Given your current spin design, you will make inhuman and unanswerable serves.

Reflection of spinning tennis balls
Since you keep asking for this, I worked it out. It is somewhat interesting because there are several issues that one has to keep straight. Most of the answer is determined independent of tennis-ball details, but one quantity, the change in rotation in the plane of reflection, is impossible to predict well.
Consider a tennis ball impacting the z=0 plane, travelling freely with velocity $v_x,v_z$, and with rotation vector $(\omega_x, \omega_y, \omega_z)$. This is the general case


since you choose the z axis perpendicular to the wall, and the x-axis parallel to the velocity in the plane of the wall.
At the moment of impact, the friction force of the ball will quickly and irreversibly enforce the no-slip condition, before any significant deformation of the ball. The reason is that the total impulse (momentum transfer) from the impact is about $2Mv_x$, so that the available friction impulse is of the order of $2\mu Mv_x$, where $\mu$ is the coefficient of friction, which is of order 1, and this is much bigger than the impulse required to enforce no slip or a reasonable range of $\omega$, say 10-500.
No-slip-on-contact means that the friction impulse imparted to the ball in the x-y plane $P_x,P_y$ must satisfy the following:
$$ v_x + {P_x\over M} = R\omega_y - {\alpha P_x\over M}$$
$$ {P_y\over M} = R\omega_x - {\alpha P_y\over M}$$
These conditions enforce that the velocity and the angular velocity after the impulse are those required for no-slip. This gives the impulse. The constant $\alpha$ is the coefficient of the moment of inertia,
$$ I = {2MR^2\over \alpha}$$
For a shell, like a tennis ball, $\alpha=3$.
These conditions determine the outgoing velocity in the x,y directions and the outgoing angular velocity in the x,y directions.
$$\Delta V_x = {R\omega_y - v_x\over 1+\alpha}$$
$$\Delta V_y = {R\omega_x \over 1+\alpha}$$
The z direction is executing a reflection independent of the x and y, because once no-slip is established, the elastic process happens as it would for a non-rotating ball. The final z velocity is $\kappa v_z$ in the opposite direction, so that
$$\Delta v_z = -(1+\kappa)v_z$$
Here $\kappa$ is a phenomenological bounce-loss parameter, for a tennis ball, I would guess about .8 (from bouncing tennis balls, they go back to about 64% of their original height each bounce). 
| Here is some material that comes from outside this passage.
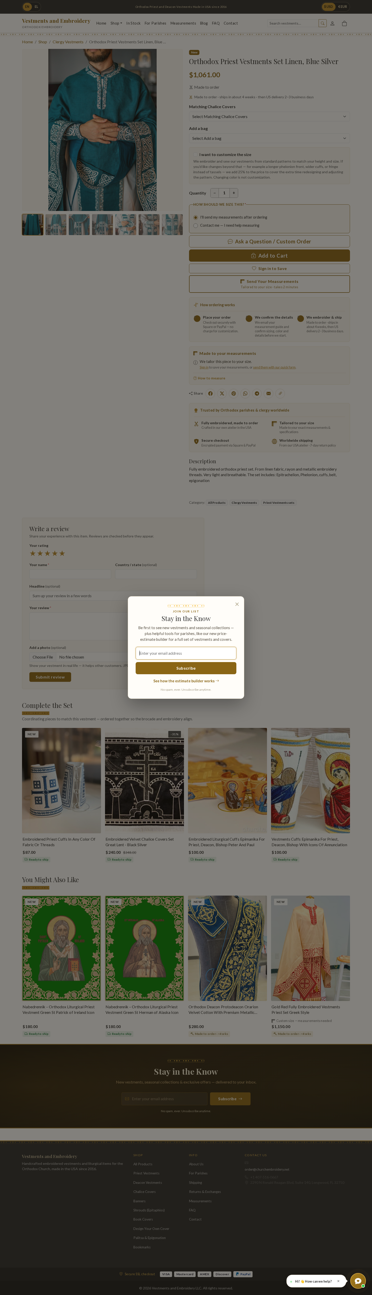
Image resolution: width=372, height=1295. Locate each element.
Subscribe (186, 668)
The final values of $\omega_x$ and $\omega_y$ are determined by the no-slip condition :
$$\omega_y^f = {v_x\over R}$$
$$\omega_x^f = {v_y\over R}$$
The undetermined quantity is the final value of $\omega_z$, the rotation in the plane of the impact wall. This rotation is reduced by the friction force as the ball elastically deforms, and bounces off. I will write this as
$$\omega_z^f = q(v_z,\mu) \omega_z$$
Where $q(v_z,\mu)$ is a phenomenological function which you need to parametrize. The friction torque is reduced by the impact area from the friction force, and this is a factor of maybe 1% for a ball at 60 m/s, but the total friction impact available is $2\mu Mv_z$, which is about 100 times the amount needed to stop a reasonable rotation. So these are comparable, and it is not easy to predict how the impact will affect this component of rotation, except that it will reduce it, perhaps by as little as 1%, perhaps as much as 90% per bounce. This needs to be measured for a real tennis ball at real impact speeds.